In the UK I have seen a general welcoming of the announcement that from June 21 the nation may see the end of most Covid-19 restrictions thanks to the workers in the NHS. I do hope so but judging by the UK Government’s general record so far, I do have my worries.
What is clear to me is that the NHS is a thin line which prevented the UK slipping into a greater catastrophe, but after Covid it will be exhausted. Will it be able to meet the medical needs of people beyond Covid especially because although the UK people may have reengaged with the NHS like their 1948 brethren there is little to suggest that ideological antithesis against it has changed for a sizeable number of politicians (many in the government have a strong ambivalence to the NHS). The March 2021 Government budget included cuts to NHS spending and nurses etc., were given a 1% wage increase and this might be an indicator of things to come.
In Germany, most people remain behind the Covid restrictions although they want them to be lessened, and this is happening. But 50% are not happy with the vaccine programme roll out. Thankfully, Germany, as was the case during the early phases of the pandemic, can help other nations because its own infections are within ´manageable´ margins. The German military for instance opened a field hospital near Lisbon to help the Portuguese who were close to the point of being overwhelmed.
Pandemic – the end in sight?
Here in Germany, we are being warned that we could be at the start of a third wave of infections because of emerging variants of Covid-19 and thus no dates have been set for life as normal resuming. By contrast, in the UK I get the impression that June 21st is being built up as the end of the Covid-19 pandemic.
The German stumbling (not a disaster) vaccine approach will take longer, and the onus remains on lowering the infection rate and to snuff out variants at their source whilst re-opening gradually depending on local rates. The vaccines will thus allow herd immunity to be built in a stable Covid-19 environment. It is planned that there should be 100 million doses available per month in the EU from April and 20 million of which is for Germany.
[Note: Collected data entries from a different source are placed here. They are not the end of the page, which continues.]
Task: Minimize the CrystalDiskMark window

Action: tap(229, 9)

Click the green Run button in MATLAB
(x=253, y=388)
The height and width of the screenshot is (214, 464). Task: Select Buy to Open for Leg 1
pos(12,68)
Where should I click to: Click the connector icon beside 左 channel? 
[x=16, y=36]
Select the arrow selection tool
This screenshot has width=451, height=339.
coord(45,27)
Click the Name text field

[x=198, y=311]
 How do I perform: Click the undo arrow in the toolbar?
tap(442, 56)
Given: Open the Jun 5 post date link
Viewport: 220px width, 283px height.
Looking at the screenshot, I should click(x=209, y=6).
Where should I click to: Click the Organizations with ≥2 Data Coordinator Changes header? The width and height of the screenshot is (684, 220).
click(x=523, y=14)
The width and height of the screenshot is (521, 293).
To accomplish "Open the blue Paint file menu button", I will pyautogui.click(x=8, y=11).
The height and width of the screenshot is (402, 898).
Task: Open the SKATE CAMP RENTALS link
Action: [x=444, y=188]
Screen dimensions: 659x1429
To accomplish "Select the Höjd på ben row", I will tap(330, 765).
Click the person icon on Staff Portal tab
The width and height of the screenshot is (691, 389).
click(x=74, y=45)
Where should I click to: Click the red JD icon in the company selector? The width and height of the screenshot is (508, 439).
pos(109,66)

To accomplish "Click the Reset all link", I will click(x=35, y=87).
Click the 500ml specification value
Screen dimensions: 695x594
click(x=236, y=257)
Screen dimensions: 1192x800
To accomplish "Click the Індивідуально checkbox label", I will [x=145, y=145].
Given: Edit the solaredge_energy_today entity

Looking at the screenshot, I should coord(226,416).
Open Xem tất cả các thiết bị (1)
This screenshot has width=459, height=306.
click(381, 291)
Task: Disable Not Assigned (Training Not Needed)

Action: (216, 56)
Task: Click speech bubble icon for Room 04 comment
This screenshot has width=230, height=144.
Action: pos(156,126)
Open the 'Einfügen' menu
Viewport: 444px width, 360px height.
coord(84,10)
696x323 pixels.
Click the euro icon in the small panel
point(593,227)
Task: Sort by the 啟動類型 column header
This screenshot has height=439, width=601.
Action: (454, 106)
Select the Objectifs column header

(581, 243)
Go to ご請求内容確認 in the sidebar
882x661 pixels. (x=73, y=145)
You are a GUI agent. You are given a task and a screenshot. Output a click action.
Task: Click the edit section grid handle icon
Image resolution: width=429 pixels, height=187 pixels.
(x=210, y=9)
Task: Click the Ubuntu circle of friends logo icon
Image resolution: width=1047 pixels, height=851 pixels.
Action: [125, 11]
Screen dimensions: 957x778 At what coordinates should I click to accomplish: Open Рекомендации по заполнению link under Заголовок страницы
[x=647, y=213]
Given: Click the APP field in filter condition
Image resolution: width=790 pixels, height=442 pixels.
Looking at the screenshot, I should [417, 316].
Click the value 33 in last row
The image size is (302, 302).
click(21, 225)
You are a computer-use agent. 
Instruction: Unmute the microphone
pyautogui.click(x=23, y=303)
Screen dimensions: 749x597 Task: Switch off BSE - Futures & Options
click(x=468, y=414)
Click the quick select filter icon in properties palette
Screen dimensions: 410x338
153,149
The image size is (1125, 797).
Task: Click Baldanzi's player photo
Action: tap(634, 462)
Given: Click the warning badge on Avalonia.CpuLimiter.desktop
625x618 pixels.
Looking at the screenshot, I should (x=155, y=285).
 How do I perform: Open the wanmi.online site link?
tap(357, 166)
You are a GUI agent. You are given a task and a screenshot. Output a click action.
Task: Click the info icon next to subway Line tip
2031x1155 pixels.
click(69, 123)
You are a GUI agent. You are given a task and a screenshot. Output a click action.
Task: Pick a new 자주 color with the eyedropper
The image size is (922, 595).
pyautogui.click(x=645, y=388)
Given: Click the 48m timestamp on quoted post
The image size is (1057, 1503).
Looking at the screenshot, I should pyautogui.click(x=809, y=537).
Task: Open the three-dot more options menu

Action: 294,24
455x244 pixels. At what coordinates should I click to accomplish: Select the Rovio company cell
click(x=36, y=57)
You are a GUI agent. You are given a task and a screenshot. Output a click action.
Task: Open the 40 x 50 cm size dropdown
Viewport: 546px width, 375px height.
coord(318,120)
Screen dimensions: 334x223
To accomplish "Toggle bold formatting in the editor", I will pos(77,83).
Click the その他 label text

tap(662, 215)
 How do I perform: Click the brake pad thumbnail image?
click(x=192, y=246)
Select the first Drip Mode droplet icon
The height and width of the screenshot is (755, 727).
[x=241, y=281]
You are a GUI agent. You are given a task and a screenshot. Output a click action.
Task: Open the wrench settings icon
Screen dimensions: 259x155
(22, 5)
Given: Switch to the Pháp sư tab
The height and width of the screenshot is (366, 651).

Germany and others would be wise to embrace lessons from the NHS approach – whilst being national, the NHS is also very local in nature which helps with the logistics of the vaccine roll-out on the ground. At the same time, the NHS uses a very pragmatic approach; Germany should not just allow local Doctors but also very importantly NURSES etc., to administer vaccines in local settings (big and small) as is the case in the UK. Ultimately Germany will get the vaccines it needs, and it will get them into arms. Estimates suggest that the UK might achieve herd immunity in July 2021. Currently over 20 million people have received their first Covid vaccination in the UK and over a million their second. In Germany over 4 million have had one dose and over 2 million their second at the beginning of March. I believe that 60 million people need to be vaccinated in Germany to create herd immunity and if logistics or supply allow herd immunity in Germany should match the UK prognosis.
Not a metronome country
The Covid-19 pandemic is likely to change Germany and any notions that it is a metronome country run along stereotypical Teutonic/Nazi (as the British press like to assert) rigid lines is a nonsense, it´s one of the reasons I feel I can live here. It is in general an open, imperfect society and it will move on. Economic forecast for instance suggests that the financial hit from Covid-19 for Germany will be less than the 2008 economic meltdown (my fingers are crossed) and Brexit fall out is not a high priority, although neither is it being ignored, but simply put into context in this time of Covid-19.
I hope that the NHS will not be exhausted and demoralised, or overburdened with huge waiting lists for cancer care etc., and that it will be rebuilt in the spirit of the 1948 ideal and not thought of merely as a commercial asset in the new Brexit free market UK economy.